1. Snel aan de slag
Netwerkinstellingen configureren
In dit onderdeel wordt beschreven hoe de vereiste instellingen dienen te worden geconfigureerd als u
het apparaat op een netwerk wilt gebruiken.
De IP-adresinstellingen configureren
De procedure om de netwerkinstellingen te configureren varieert afhankelijk van of het IP-adres
automatisch door het netwerk (DHCP) wordt toegewezen of dat dit handmatig gebeurt.
• U kunt op de [Escape]-knop drukken om terug te gaan naar het vorige niveau in de menustructuur.

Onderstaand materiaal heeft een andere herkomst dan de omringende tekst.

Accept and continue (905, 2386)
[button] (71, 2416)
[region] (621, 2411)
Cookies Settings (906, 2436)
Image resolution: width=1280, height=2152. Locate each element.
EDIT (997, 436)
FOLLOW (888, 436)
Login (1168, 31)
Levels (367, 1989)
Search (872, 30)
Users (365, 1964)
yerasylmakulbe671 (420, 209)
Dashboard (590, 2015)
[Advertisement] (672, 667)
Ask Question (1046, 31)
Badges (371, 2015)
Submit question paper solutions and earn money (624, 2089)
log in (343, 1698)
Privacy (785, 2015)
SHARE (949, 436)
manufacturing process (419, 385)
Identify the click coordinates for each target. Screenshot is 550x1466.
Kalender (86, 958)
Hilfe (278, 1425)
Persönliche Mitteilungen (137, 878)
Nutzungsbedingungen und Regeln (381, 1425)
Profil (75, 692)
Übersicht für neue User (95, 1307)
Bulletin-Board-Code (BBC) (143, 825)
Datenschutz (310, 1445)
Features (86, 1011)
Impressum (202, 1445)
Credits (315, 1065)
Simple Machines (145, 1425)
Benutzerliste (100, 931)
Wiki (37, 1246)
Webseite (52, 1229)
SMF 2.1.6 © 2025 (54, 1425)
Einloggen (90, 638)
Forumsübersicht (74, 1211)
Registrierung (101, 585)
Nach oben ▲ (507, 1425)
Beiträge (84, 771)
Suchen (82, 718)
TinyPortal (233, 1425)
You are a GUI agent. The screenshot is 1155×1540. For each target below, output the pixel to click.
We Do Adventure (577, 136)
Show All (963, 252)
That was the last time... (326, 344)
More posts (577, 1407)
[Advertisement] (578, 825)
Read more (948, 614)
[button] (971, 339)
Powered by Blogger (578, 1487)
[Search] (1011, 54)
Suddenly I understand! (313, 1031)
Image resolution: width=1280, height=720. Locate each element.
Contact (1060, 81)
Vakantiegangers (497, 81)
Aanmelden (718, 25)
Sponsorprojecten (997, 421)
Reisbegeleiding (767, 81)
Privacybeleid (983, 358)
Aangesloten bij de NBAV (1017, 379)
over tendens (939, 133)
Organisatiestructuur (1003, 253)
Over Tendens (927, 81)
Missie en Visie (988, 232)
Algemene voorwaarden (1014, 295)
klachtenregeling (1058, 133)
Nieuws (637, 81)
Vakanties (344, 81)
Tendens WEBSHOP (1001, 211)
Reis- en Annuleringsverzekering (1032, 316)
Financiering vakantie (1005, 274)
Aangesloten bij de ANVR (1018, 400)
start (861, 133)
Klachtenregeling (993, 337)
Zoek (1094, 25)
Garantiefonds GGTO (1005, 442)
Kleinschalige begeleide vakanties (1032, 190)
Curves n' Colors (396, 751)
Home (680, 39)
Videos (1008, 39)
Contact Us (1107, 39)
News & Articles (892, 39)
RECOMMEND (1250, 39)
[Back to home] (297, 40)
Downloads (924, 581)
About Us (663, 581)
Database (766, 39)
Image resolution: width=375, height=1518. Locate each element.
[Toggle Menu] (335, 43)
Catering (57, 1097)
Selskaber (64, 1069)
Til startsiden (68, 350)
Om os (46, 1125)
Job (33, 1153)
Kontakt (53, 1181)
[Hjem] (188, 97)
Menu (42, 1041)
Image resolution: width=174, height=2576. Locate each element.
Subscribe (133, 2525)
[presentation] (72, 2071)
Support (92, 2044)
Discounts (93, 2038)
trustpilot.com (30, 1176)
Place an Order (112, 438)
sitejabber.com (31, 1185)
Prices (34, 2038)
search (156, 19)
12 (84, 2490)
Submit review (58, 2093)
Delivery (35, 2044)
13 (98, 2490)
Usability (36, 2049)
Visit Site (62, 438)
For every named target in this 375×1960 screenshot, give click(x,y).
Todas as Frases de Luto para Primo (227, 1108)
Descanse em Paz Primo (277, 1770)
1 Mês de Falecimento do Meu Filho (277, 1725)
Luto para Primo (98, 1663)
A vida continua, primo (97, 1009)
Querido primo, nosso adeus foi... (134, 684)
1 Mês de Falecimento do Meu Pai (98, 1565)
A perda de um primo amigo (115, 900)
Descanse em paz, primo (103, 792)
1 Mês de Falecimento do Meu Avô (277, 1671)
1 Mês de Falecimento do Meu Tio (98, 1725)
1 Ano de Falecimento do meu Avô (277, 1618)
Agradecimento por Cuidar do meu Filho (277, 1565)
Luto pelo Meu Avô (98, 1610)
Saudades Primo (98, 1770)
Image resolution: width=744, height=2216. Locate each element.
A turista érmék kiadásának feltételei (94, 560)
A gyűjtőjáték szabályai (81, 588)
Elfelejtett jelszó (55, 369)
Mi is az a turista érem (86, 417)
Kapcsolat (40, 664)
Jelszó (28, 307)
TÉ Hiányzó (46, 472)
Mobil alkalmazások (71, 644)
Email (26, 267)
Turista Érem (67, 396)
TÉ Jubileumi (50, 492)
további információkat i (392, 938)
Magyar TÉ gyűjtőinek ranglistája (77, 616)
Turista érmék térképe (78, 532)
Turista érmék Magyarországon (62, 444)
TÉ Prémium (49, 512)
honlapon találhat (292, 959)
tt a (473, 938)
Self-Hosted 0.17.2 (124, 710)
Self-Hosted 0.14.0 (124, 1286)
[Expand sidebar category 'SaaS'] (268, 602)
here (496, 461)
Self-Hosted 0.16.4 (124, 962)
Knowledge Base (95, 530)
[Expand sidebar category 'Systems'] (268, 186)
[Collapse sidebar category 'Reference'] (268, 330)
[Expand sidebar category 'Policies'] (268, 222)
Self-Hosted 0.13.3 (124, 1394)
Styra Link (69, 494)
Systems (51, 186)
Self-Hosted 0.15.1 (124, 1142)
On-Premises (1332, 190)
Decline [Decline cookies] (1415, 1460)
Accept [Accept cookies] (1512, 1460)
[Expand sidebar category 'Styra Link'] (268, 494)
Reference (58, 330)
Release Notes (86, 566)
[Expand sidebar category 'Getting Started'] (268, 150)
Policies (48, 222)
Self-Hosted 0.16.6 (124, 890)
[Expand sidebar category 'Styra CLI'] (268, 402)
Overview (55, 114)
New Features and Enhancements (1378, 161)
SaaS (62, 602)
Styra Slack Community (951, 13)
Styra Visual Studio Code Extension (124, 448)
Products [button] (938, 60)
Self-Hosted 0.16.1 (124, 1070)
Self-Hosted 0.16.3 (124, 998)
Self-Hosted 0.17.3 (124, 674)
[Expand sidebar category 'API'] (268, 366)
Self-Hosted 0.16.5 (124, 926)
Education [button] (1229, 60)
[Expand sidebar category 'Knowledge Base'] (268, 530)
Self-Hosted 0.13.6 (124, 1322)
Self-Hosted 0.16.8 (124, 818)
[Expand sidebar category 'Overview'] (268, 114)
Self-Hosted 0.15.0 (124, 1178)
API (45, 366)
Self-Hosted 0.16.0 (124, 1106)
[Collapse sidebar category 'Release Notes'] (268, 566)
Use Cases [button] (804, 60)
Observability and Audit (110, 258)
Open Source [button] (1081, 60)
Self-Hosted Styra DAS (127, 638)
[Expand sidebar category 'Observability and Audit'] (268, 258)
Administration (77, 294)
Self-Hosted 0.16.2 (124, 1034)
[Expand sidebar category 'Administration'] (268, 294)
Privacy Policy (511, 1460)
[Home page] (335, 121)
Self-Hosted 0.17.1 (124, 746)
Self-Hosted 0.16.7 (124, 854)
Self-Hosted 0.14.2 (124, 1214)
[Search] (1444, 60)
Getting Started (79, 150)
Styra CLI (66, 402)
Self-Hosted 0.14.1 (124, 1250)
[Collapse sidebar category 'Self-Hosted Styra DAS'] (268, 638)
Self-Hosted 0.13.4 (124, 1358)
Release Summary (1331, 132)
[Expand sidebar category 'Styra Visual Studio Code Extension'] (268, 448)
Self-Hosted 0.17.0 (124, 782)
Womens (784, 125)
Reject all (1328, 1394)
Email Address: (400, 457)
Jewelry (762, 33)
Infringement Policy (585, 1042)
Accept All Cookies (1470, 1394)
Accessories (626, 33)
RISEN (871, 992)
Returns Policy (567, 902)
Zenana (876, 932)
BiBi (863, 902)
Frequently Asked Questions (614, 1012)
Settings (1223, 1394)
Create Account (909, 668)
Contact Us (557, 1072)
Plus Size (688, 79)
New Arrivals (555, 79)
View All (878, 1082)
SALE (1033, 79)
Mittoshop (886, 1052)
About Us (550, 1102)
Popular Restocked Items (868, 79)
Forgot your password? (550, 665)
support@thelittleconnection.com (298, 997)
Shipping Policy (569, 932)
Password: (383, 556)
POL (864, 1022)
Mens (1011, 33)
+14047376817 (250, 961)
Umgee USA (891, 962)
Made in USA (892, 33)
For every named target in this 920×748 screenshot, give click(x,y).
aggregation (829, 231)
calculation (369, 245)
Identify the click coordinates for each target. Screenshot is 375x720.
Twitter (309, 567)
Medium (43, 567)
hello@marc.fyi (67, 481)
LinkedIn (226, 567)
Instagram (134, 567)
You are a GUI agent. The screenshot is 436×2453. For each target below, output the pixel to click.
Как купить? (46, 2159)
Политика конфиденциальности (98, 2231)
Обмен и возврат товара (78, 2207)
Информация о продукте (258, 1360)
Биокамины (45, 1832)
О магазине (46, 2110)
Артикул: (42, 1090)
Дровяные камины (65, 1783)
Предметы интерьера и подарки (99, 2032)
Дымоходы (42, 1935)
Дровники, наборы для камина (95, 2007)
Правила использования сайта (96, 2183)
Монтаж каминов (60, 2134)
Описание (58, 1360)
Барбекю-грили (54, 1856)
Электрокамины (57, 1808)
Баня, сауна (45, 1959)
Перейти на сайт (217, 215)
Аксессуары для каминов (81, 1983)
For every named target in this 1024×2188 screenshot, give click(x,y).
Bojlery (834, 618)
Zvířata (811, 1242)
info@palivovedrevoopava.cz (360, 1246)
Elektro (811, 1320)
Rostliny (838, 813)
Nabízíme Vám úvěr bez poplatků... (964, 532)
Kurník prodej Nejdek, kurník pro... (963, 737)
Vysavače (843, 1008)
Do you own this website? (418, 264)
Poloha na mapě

• Als uw netwerkomgeving een bepaalde verzendsnelheid nodig heeft die niet automatisch wordt
gedetecteerd, stel de verzendsnelheid dan in via [Ethernetsnelheid] onder [Netwerkinstellingen].
• Configureer eerst de IP-adresinstelling en installeer vervolgens het stuurprogramma. Zie de
Installatiehandleiding stuurprogramma voor meer informatie over het installeren van het
stuurprogramma.
• Voor meer informatie over het afdrukken van de configuratiepagina, zie Pag. 90 "Menu Lijst/
Proefafdruk".
Automatisch een IPv4-adres laten ophalen
• Alleen met een DHCP-server op het netwerk kan het apparaat automatisch een IPv4-adres
ophalen.
1.
Zet het apparaat aan.
2.
Druk op de [Menu]-knop.
3.
Druk op [ ] of [ ] om [Host-interface] te selecteren. Druk vervolgens op de [OK]-knop.